Fox News won the legal right to blatantly lie on air. They said, "There's no law that says we have to tell the truth," and won. So that's what you get.

It is just one giant confirmation-bias for the ignorant and hateful.


----------



## .psyched (Aug 26, 2010)

Blood Fetish said:
			
		

> http://www.relfe.com/media_can_legally_lie.html
> 
> Fox News won the legal right to blatantly lie on air. They said, "There's no law that says we have to tell the truth," and won. So that's what you get.
> 
> It is just one giant confirmation-bias for the ignorant and hateful.


I dare say they've already done that countless times before.


----------



## Blood Fetish (Aug 26, 2010)

.psyched said:
			
		

> I would say both describes Media Censorship. Seriously, it depends. They have the right to hide a fact to the citizens, I mean, what's the alternative? They freak out and do crazy stuff. Although, let's admit it. Nobody prefers not knowing, right?


So your argument is that "ignorance is bliss"? Shouldn't the people decide what they listen to or ignore? Or do you believe that it should be decided for us by those in power?


----------



## .psyched (Aug 26, 2010)

Blood Fetish said:
			
		

> .psyched said:
> 
> 
> 
> ...


I clearly said: "Let's admit it, Nobody prefers not knowing."
What in that last sentence, states that to me, ignorance is bliss?


----------



## TrolleyDave (Aug 26, 2010)

Blood Fetish said:
			
		

> http://www.relfe.com/media_can_legally_lie.html
> 
> Fox News won the legal right to blatantly lie on air. They said, "There's no law that says we have to tell the truth," and won. So that's what you get.
> 
> It is just one giant confirmation-bias for the ignorant and hateful.

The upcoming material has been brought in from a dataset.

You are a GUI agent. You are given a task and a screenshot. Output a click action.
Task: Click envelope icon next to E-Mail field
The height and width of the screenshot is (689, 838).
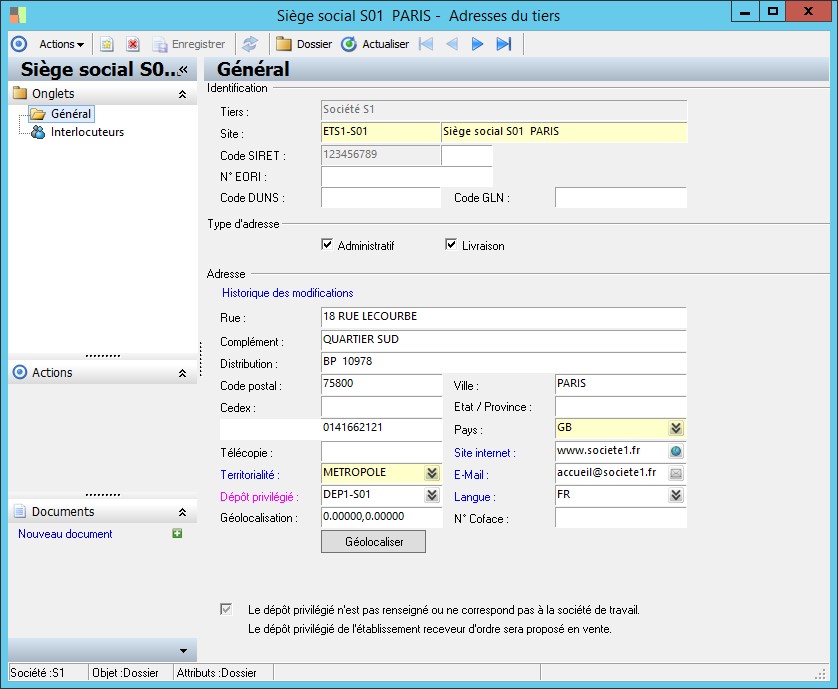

That judgement is so wrong, and on so many levels as well. 
	

	
	
		
		

		
		
	


	




  It damages free speech rights, and in a society where governments are becoming more and more totalitarian it only adds ammunition for them to further recede our rights.


----------



## Blood Fetish (Aug 26, 2010)

.psyched said:
			
		

> They have the right to hide a fact to the citizens, I mean, what's the alternative? They freak out and do crazy stuff.


You state that you believe the media has a right to hide facts from the public.


----------



## .psyched (Aug 26, 2010)

Blood Fetish said:
			
		

> .psyched said:
> 
> 
> 
> ...


Agreed. I mean, what's the point of watching the news now? What were they even made for?


----------



## Blood Fetish (Aug 26, 2010)

Do you mean that the first part of your post, which was the complete opposite of the last sentence was sarcasm? If so then I apologize.

If it was not sarcasm then I don't follow what message you were trying to get across.


----------



## .psyched (Aug 26, 2010)

Blood Fetish said:
			
		

> Do you mean that the first part of your post, which was the complete opposite of the last sentence was sarcasm? If so then I apologize.
> 
> If it was not sarcasm then I don't follow what message you were trying to get across.


Sarcasm that was badly put into words. I owe an apology myself too. But let's stop trolling.


----------



## Blood Fetish (Aug 26, 2010)

Peace.


----------



## TrolleyDave (Aug 26, 2010)

.psyched said:
			
		

> Agreed. I mean, what's the point of watching the news now? What were they even made for?



Couldn't agree more.  I really don't know what's scarier.  The fact that they're allowed to do it, the fact that they fought a legal battle in order to protect their right to lie or the fact that they did it and so many people still use them as a valid source of information!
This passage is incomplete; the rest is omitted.